Adult and childhood cancers driven by novel TrkA-fusion oncogenes exhibit profound and long-lived responses to the Trk inhibitor Larotrectinib [18]. This suggests that cancers driven by TrkAIII may also represent good candidates for small molecule therapeutic Trk tyrosine kinase inhibitors, such as Larotrectinib, Entrectinib, Cabozantinib, Merestinib, TRS-011, DS-6051b, MGCD516, PLX7486 and DCC-2710, currently employed in ongoing clinical trials for cancers driven by novel Trk-fusions or altered Trk activity ([11, 12] and reviewed in [17]) or novel Trk inhibitors in development, for which patents have been issued [69]. The therapeutic efficacy of small molecule Trk inhibitors could also be enhanced if combined with cancer drugs that induce genotoxic-, oxidative- or ER-stress, which would be expected to augment tumour cell killing, upon inhibition of TrkAIII-dependent survival signaling.

Inhibitors of TrkAIII expression

TrkAIII expression can be directly inhibited by the TrkAIII-specific PNA inhibitor (KKAA)4-GGCCGGGACACA, or equivalent TrkAIII-specific inhibitory siRNAs, which decrease TrkAIII expression in TrkAIII transfectants and enhance sensitivity to cancer drugs [26, 50]. As stated above, efficacy of TrkAIII expression inhibitors could be enhanced if combined with cancer drugs that induce genotoxic-, oxidative- or ER-stress, following a significant inhibition of TrkAIII expression and TrkAIII-dependent pro-survival signaling.

Reversing alternative TrkAIII splicing

Considering the NB tumour suppressing activity of fully spliced TrkA, reversal of alternative TrkAIII splicing back to fully spliced TrkA expression may represent an important therapeutic goal. This could be achieved using new generation lentiviral vectors engineered to express TrkAIII inhibitory siRNAs and the fully spliced TrkA coding sequence, mutated in wobble sites to prevent off-target inhibition by TrkAIII-specific siRNA, without altering the TrkA amino acid sequence. This approach would block TrkAIII oncogenic activity and reinstate TrkA tumour-suppressing activity, with potential to slow advanced disease progression, enhance chemotherapeutic-sensitivity and increase the potential for spontaneous regression and post-therapeutic event-free survival, all of which associate with fully spliced TrkA expression [1, 20, 36].

Inhibition of PI3K/AKT/NF-кB signaling

TrkAIII promotion of pro-survival and pro-angiogenic PI3K/Akt/NF-кB signaling exhibited by TrkAIII transfectants suggests that inhibitors of PI3K/Akt/NF-кB signaling could significantly slow tumour progressions, reduce tumour-associated angiogenesis and enhance chemotherapeutic-sensitivity.

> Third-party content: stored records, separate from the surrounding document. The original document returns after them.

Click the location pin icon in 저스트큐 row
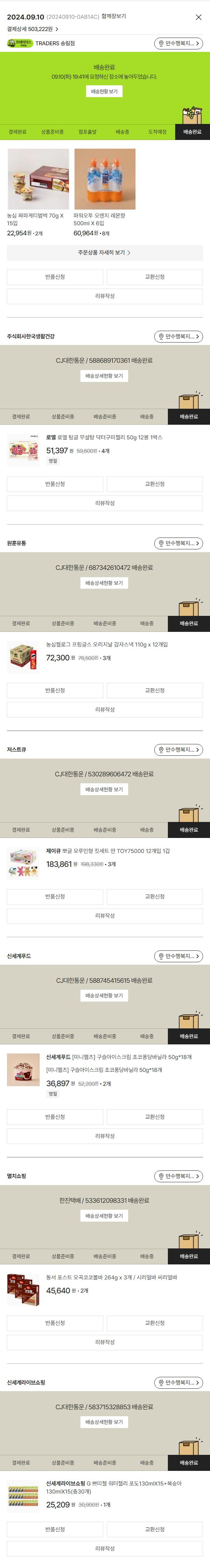Image resolution: width=210 pixels, height=1568 pixels. click(161, 750)
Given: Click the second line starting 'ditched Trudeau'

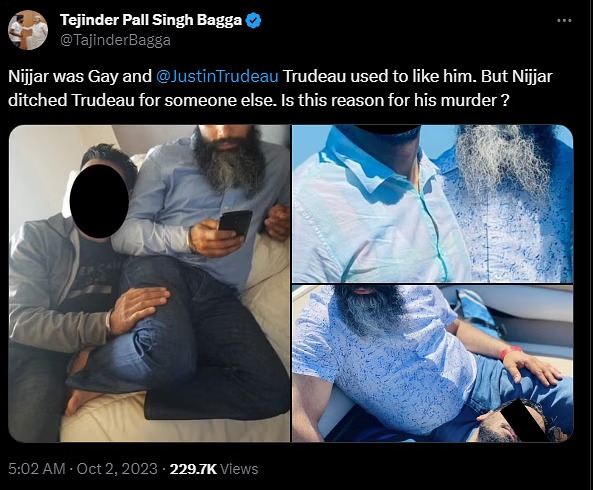Looking at the screenshot, I should point(259,101).
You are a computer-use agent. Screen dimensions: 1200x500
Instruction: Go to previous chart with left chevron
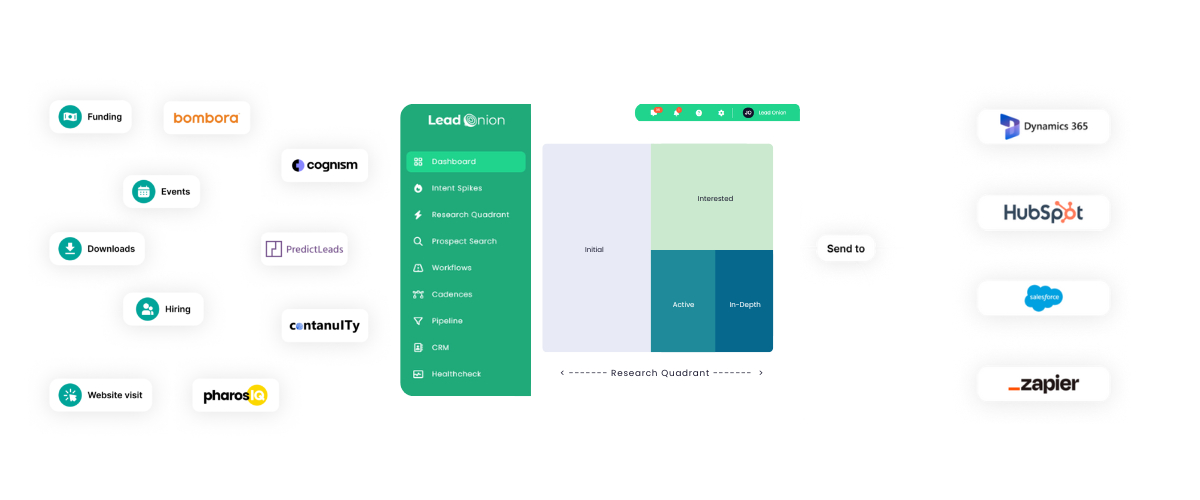pyautogui.click(x=562, y=373)
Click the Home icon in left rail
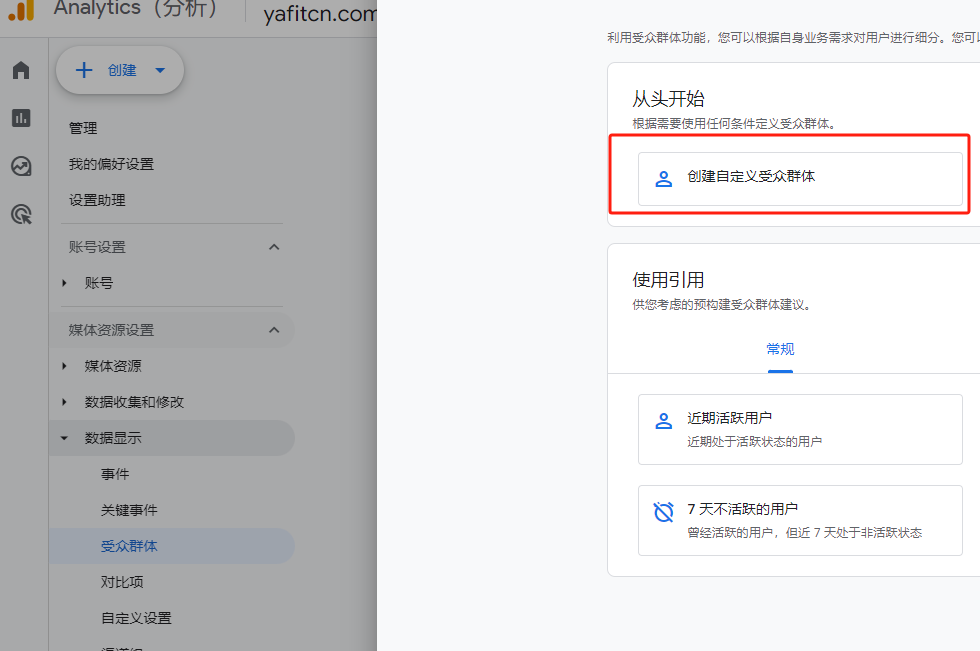Viewport: 980px width, 651px height. coord(21,70)
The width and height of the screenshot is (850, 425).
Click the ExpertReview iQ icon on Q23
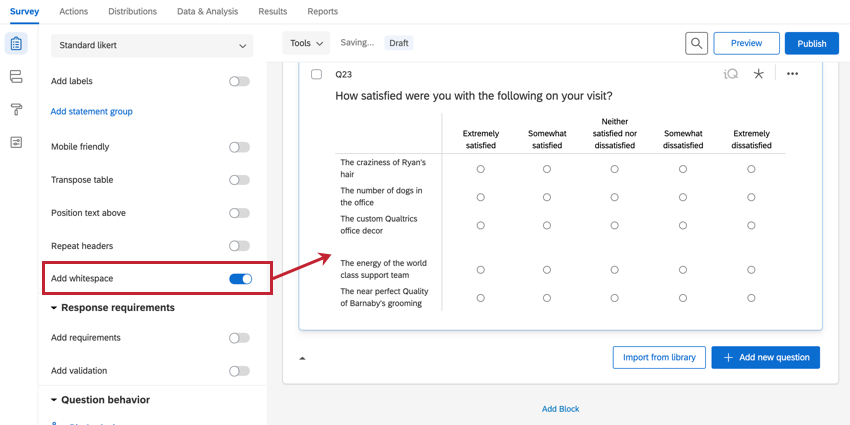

This could be achieved either by plant-derived PI3K inhibitors (reviewed in [70]), synthetic pan- and isoform-specific PI3K inhibitors and Akt inhibitors (reviewed in [71]) or by the > 700 small molecule upstream NF-кB inhibitors of IKK activity, IкB phosphorylation and IкB degradation, inhibitors of NF-кB transactivation, proteasome activity and NF-кB inhibitory antioxidants (reviewed in [72]).

Targeting the UPR

TrkAIII induces partial activation of a survival-adapted UPR, which preconditions cells to better survive and resolve acute episodes of ER stress, in an important “non-oncogene addiction” mechanism. Agents (siRNA, PNAs etc.) that reduce expression of the major UPR regulator Grp78/Bip, overexpressed by TrkAIII transfectants may target this mechanism to render TrkAIII-expressing tumour cells more sensitive to acute ER-stress-induced death. Down-regulation of Grp78/Bip expression could be achieved using the cancer drug OSU-03012, developed from Celecoxib, that supresses Grp78/Bip expression by > 90% in many tumour cell lines and significantly increases tumor cell killing [73]. Combining OSU-03012 with small molecule Trk inhibitors and agents that induce ER-stress may also slow disease progression by enhancing sensitivity to ER stress.

Targeting anti-apoptotic Bcl-2, Bcl-xl and Mcl1 proteins

TrkAIII enhances NB cell resistance to genotoxic-, oxidative- and ER-stress by increasing the expression and mitochondrial-localisation of anti-apoptotic Bcl-2, Bcl-xL and Mcl-1 proteins [32, 58]. Therefore, agents that reduce Bcl-2, Bcl-xL and/or Mcl1 expression combined with small molecule Trk inhibitors and agents that promote mitochondrial apoptosis, would be expected to kill TrkAIII expressing tumour cells. Agents that down-regulate the expression of Bcl-2-family proteins, include: ABT-737, ABT-263 (Navitoclax) and ABT-199; WEHI-539; BXI-61 and BXI-72; Obatoclax; S1; JY-1-106; Apogossypol and derivatives [74], and agents that down-regulate Mcl-1 expression, include: Flavopiridol and SNS-032 cyclin-dependent kinase inhibitors; Sorafenib multi kinase inhibitor; WP1130 de-ubiquitinase inhibitor; antisense oligonucleotides; ABT-737 and Obatoclax BH3 mimetics, and Gossypol polyphenolic aldehyde and its derivative Sabutoclax (Bi-97C1) [75].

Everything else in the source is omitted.